Text and item location entries:
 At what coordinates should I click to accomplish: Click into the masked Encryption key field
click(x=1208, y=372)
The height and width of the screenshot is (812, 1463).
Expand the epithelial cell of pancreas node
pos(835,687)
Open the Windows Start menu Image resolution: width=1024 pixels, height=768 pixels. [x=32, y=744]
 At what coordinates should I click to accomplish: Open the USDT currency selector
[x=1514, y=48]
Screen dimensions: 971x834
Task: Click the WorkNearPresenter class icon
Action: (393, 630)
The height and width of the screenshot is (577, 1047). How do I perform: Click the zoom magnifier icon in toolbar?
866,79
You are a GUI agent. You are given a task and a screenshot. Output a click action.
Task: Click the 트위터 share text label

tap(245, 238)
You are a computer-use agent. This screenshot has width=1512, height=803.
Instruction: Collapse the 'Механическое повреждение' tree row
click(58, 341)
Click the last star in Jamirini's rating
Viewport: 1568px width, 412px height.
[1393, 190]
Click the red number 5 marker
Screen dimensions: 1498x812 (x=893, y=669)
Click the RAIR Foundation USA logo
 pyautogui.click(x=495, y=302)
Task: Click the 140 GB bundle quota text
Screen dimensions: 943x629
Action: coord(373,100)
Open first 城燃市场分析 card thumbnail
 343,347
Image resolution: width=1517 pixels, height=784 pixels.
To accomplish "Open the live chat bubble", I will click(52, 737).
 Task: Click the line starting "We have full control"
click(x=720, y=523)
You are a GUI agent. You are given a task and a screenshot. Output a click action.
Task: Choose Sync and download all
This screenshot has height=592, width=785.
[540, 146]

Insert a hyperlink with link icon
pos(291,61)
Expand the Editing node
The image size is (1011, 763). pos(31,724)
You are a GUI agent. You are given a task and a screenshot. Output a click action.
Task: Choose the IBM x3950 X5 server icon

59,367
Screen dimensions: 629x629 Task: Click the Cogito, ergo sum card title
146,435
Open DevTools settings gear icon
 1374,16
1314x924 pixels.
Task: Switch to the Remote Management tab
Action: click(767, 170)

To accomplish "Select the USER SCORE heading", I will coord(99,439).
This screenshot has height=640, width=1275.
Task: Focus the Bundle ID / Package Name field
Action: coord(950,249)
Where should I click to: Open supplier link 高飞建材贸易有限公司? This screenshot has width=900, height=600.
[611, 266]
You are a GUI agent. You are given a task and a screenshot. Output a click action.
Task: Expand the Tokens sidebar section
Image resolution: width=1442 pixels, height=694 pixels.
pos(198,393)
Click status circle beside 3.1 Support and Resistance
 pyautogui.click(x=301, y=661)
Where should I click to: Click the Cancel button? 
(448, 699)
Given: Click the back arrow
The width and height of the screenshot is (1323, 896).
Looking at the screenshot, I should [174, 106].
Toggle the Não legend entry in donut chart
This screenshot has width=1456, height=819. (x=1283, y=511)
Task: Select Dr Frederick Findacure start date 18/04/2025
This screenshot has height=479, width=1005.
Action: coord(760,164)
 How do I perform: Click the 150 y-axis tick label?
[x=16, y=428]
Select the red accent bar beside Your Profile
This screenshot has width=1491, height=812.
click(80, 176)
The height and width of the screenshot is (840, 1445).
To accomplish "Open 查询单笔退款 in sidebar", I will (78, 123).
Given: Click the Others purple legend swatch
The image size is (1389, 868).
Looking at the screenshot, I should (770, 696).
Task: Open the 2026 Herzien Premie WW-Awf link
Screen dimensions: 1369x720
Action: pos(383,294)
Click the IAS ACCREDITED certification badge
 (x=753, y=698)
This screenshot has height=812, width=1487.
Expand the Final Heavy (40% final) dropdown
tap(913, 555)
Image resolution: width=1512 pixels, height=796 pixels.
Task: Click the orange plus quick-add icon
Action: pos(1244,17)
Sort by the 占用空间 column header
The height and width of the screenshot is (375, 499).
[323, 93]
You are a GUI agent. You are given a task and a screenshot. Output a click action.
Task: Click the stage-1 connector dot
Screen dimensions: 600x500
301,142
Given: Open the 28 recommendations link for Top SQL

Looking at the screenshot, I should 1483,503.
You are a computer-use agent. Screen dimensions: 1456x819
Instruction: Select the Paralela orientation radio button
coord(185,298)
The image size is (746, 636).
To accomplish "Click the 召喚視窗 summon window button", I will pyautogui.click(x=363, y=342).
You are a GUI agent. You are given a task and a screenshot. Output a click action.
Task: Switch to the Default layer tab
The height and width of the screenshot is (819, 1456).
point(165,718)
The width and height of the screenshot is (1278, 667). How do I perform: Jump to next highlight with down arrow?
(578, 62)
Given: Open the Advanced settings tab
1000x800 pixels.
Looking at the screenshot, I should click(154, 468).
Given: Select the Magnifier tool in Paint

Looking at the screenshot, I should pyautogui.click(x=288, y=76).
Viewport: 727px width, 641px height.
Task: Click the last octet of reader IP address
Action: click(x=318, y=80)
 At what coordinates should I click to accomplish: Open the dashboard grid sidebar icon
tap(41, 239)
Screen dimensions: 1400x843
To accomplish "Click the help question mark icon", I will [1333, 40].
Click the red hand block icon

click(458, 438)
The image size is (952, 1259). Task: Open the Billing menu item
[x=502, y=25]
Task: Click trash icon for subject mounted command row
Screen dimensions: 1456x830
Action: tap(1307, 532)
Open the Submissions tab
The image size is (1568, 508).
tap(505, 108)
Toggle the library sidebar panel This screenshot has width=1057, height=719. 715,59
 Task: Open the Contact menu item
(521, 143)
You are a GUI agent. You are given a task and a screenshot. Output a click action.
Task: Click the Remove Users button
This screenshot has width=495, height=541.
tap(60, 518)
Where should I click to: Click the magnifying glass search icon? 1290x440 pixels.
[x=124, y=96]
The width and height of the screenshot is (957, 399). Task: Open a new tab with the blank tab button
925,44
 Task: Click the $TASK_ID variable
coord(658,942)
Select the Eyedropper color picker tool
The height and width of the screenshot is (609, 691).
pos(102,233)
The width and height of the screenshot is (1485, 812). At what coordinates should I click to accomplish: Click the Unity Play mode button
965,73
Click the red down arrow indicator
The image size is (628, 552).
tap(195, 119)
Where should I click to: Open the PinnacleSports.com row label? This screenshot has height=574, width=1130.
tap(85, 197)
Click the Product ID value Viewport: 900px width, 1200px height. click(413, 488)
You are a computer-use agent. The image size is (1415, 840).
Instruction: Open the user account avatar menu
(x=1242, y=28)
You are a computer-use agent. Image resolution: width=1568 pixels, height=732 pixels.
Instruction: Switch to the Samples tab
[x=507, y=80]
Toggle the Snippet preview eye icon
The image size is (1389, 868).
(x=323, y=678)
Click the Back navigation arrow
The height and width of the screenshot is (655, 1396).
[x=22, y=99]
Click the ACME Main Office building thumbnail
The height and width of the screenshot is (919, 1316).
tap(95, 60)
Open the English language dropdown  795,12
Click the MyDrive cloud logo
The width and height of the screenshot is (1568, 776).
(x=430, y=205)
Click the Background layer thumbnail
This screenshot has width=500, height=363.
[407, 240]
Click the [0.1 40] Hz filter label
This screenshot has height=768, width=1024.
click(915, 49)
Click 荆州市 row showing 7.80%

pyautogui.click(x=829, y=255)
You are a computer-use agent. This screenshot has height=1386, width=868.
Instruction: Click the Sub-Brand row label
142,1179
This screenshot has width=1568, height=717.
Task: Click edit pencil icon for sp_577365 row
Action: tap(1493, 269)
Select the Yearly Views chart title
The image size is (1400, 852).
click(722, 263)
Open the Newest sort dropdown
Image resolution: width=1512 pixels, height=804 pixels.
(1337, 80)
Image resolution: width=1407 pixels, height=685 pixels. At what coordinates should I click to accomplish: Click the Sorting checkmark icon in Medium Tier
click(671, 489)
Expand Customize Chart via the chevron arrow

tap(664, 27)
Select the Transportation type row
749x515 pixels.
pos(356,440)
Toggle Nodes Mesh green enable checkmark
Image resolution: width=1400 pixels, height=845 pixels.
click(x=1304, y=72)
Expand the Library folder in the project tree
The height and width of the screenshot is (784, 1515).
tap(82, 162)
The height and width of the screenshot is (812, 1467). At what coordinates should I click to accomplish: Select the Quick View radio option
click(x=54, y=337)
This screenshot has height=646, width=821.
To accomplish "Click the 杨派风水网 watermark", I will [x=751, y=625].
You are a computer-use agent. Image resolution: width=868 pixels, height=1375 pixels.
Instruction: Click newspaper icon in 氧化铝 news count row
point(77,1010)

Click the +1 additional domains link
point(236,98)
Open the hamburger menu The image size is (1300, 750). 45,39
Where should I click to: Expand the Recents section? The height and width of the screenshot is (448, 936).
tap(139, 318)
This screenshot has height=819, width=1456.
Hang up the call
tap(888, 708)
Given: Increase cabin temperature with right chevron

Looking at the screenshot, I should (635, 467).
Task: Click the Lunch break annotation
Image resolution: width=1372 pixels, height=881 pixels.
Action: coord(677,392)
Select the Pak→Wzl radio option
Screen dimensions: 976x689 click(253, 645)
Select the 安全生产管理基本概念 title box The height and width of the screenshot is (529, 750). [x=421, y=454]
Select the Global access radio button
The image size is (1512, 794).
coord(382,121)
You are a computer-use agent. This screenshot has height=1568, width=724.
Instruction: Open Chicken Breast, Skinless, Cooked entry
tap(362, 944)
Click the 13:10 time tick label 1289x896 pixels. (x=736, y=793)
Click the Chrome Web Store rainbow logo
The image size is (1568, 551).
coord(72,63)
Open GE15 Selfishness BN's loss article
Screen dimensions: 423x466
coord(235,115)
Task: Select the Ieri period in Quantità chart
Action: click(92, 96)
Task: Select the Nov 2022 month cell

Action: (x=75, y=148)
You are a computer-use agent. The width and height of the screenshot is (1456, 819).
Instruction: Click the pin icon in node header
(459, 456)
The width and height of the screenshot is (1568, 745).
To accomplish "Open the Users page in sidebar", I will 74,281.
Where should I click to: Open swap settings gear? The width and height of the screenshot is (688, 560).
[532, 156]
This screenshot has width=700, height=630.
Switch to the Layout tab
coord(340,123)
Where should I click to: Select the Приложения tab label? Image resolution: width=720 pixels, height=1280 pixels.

* Given request *
Copy out the part of the records that begins with the line containing "Open the English" and ends with the line containing "pyautogui.click(x=829, y=255)", keeping every line identical to the original.

* Finished task *
Open the English language dropdown  795,12
Click the MyDrive cloud logo
The width and height of the screenshot is (1568, 776).
(x=430, y=205)
Click the Background layer thumbnail
This screenshot has width=500, height=363.
[407, 240]
Click the [0.1 40] Hz filter label
This screenshot has height=768, width=1024.
click(915, 49)
Click 荆州市 row showing 7.80%

pyautogui.click(x=829, y=255)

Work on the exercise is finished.